• Task details: According to the runner registration report, what makes everything work fine after the config sidekick fails?

• Provided text:
^^^^^^^^^^^^^^^^

First of all many thanks for the awesome work with rancher and the catalog items!

I am experiencing the following problem with the gitlab-multi-runner community catalog item:

When a new instance is started (in my case AWS spot instances), sometimes the "config" sidekick that registers the new runner fails with the following error message:

9.7.2018 17:11:34Running in system-mode.                           
9.7.2018 17:11:34                                                  
9.7.2018 17:11:39ERROR: Registering runner... failed                 runner=FKPDjL73 status=couldn't execute POST against [URL]: dial tcp: lookup gitlab.ambient-innovation.com on 169.254.169.250:53: read udp 10.42.109.212:55972->169.254.169.250:53: read: connection refused
9.7.2018 17:11:39PANIC: Failed to register this runner. Perhaps you are having network problems

This happens only sometimes on some of the newly started instances. When I start the config sidekick again, everything works fine.

^^^^^^^^^^^^^^^^

• Data shown:
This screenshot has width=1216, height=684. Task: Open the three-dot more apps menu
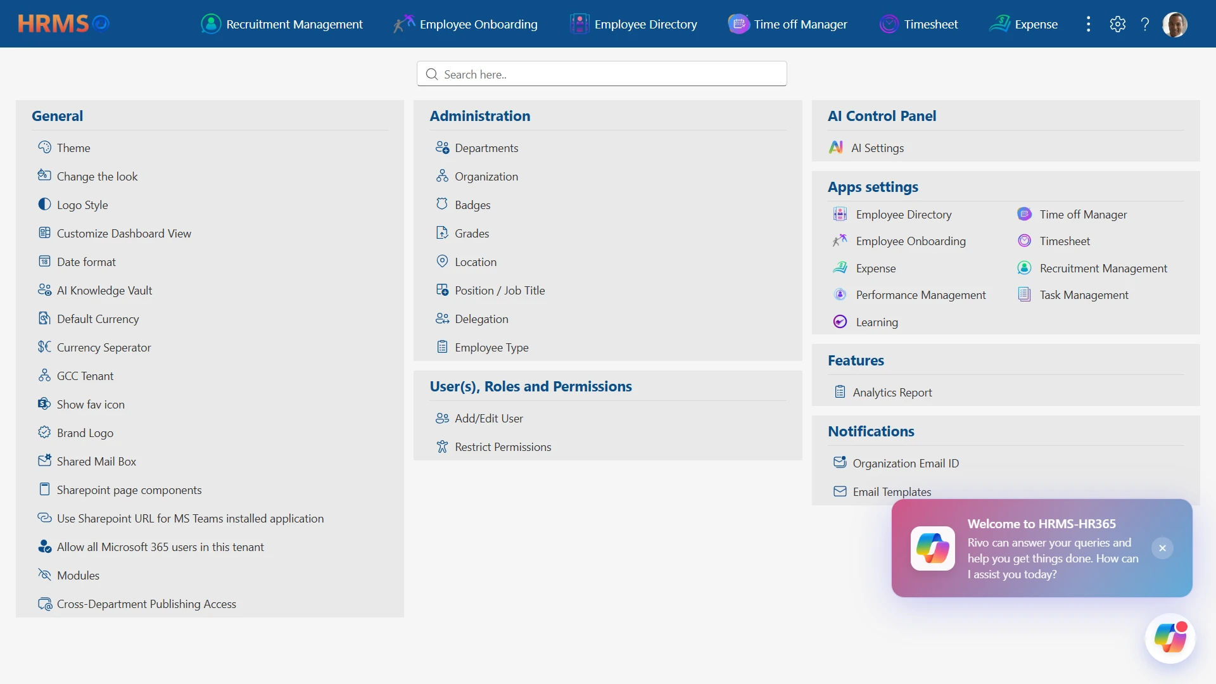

^^^^^^^^^^^^^^^^

• Output of the exercise: Starting the config sidekick again.